The disc tilt ratio was estimated on disc photographs. Glaucomatous progression was determined either by stereoscopic optic disc/retinal nerve fiber layer photographs or serial visual field data. All participants were categorized into two groups according to tilt ratio (nontilted [<1.3] or tilted [≥1.3]).
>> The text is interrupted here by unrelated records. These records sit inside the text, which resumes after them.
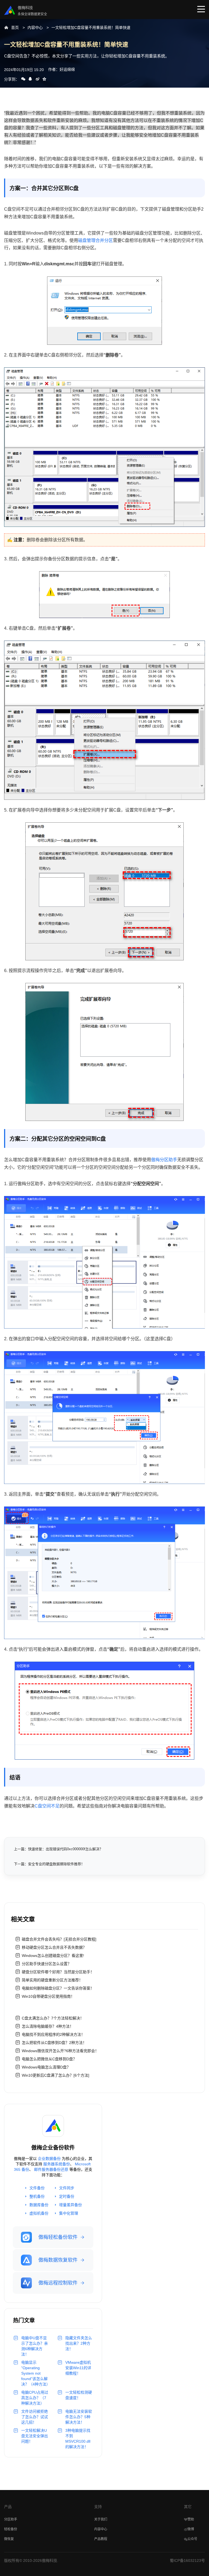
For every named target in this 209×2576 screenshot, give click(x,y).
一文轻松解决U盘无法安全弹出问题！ (34, 2435)
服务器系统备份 (56, 2164)
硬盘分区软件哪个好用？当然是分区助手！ (58, 1972)
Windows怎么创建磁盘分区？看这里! (53, 1955)
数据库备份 (38, 2205)
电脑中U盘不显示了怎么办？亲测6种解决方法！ (34, 2346)
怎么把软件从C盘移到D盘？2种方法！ (54, 2042)
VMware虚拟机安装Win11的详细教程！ (78, 2367)
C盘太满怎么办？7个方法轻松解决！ (53, 2018)
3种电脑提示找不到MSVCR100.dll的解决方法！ (77, 2438)
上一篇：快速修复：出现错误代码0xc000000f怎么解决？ (58, 1849)
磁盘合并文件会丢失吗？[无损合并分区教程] (59, 1939)
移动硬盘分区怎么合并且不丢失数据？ (54, 1947)
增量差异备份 (70, 2205)
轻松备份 (10, 2529)
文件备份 (37, 2188)
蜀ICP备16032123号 (187, 2560)
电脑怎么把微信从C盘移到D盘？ (49, 2059)
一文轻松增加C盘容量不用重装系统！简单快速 (90, 27)
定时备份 (66, 2196)
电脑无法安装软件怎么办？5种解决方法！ (78, 2416)
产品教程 (100, 2539)
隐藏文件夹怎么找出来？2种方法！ (78, 2343)
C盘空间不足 (47, 1806)
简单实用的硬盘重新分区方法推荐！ (52, 1980)
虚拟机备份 (38, 2213)
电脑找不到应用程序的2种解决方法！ (53, 2034)
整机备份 (37, 2196)
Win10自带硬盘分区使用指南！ (48, 1996)
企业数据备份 (49, 2158)
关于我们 (100, 2519)
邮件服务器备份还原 (51, 2169)
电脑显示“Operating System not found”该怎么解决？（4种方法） (35, 2373)
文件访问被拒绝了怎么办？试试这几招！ (34, 2416)
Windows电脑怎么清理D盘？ (46, 2067)
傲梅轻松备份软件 (58, 2237)
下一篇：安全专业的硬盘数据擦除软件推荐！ (49, 1864)
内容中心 (35, 27)
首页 (15, 27)
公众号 (192, 2539)
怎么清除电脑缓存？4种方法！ (47, 2026)
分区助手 (10, 2519)
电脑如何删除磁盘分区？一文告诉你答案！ (58, 1988)
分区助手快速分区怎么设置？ (46, 1964)
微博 (191, 2529)
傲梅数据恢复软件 (58, 2260)
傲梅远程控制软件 (58, 2283)
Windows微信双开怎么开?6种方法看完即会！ (60, 2051)
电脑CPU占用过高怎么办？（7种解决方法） (34, 2397)
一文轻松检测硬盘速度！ (78, 2395)
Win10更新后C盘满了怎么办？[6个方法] (55, 2075)
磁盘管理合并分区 (95, 240)
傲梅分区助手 (164, 1159)
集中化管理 (68, 2213)
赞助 (191, 2519)
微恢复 (9, 2539)
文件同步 (66, 2188)
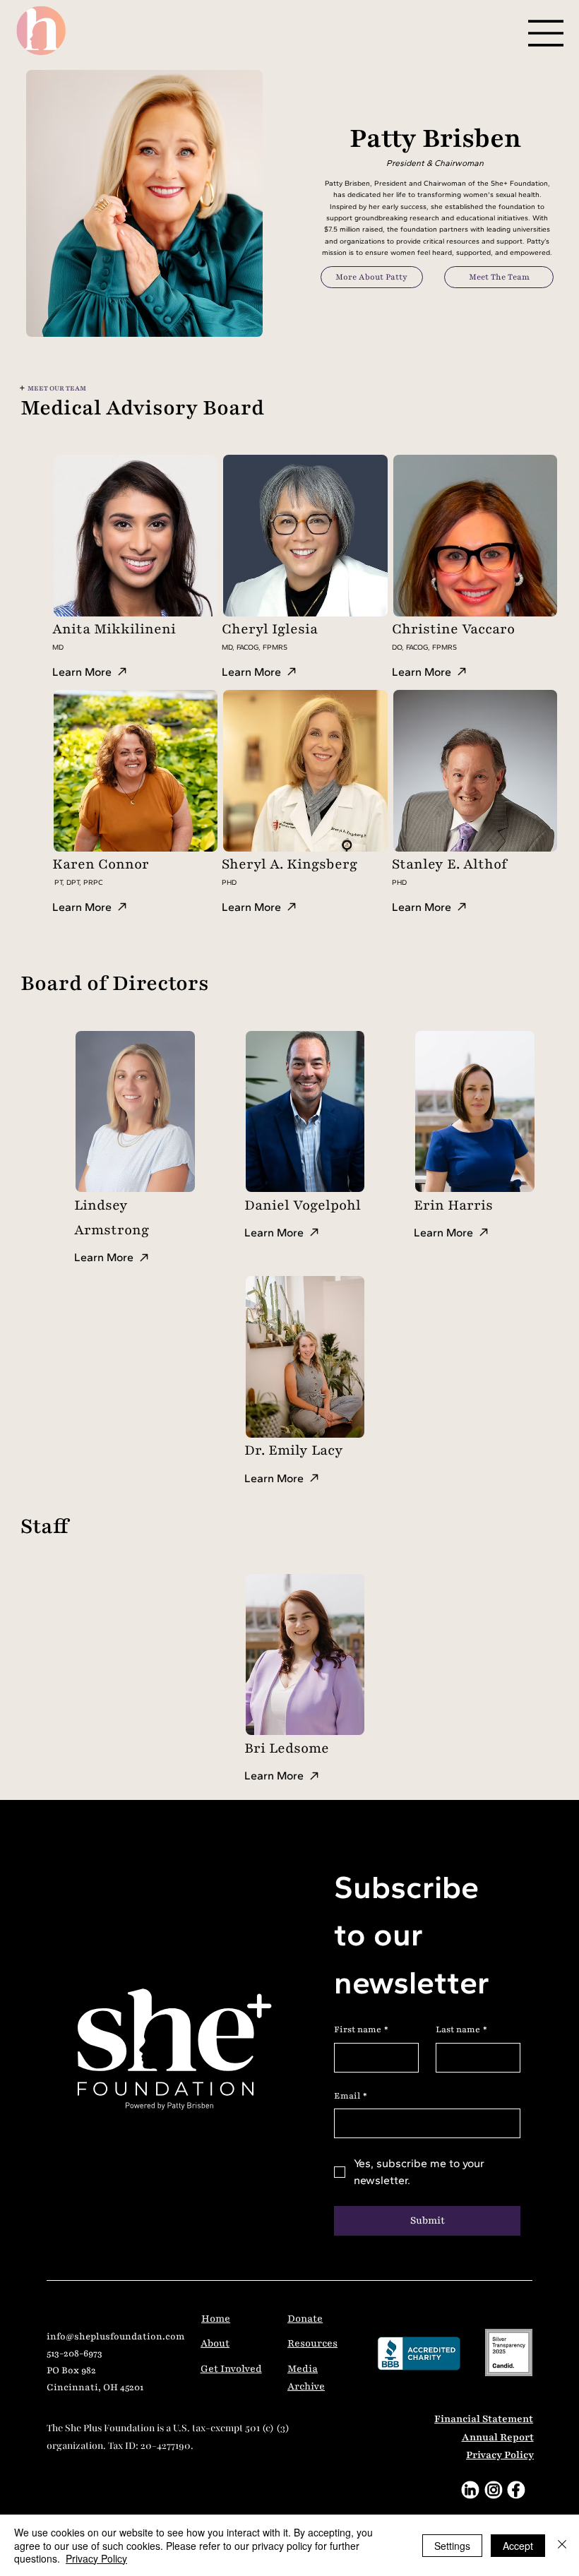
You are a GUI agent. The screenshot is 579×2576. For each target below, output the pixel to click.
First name (361, 2029)
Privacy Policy (500, 2455)
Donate (305, 2318)
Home (215, 2318)
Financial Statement (483, 2419)
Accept (518, 2546)
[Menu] (546, 33)
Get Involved (231, 2368)
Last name (461, 2029)
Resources (312, 2343)
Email (350, 2095)
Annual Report (498, 2437)
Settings (452, 2546)
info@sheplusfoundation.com (116, 2336)
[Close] (562, 2545)
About (215, 2343)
Kaplan-Meier life-table analysis was used to compare the survival experiences (time to confirmed glaucomatous progression) between groups. The hazard ratios (HRs) for the associations between potential risk factors and progression were determined by using Cox proportional hazards modeling.
A total of 85 eyes in 85 myopic glaucoma patients (axial length > 24 mm; mean follow-up, 4.1 years) were included. Among them, 42 eyes (49.4%) demonstrated progression and 43 eyes (50.6%) were stable on follow-up. The mean disc tilt ratio was significantly smaller, and the prevalence of disc hemorrhage higher, in the progression than the stable group (P = 0.032, P = < 0.001, respectively). The cumulative probability of progression was 24.7% in the tilted group and 68.7% in the nontilted group (P = 0.005). Disc hemorrhage (HR = 3.317; P = 0.001) and the tilt ratio (HR = 0.110; P = 0.046) were predictive of progression.
Myopic eyes with tilted disc demonstrated a smaller probability of glaucomatous progression. Optic disc tilt may be protective against glaucoma progression, or tilted myopic glaucomatous eyes may have less progressive characteristic by nature.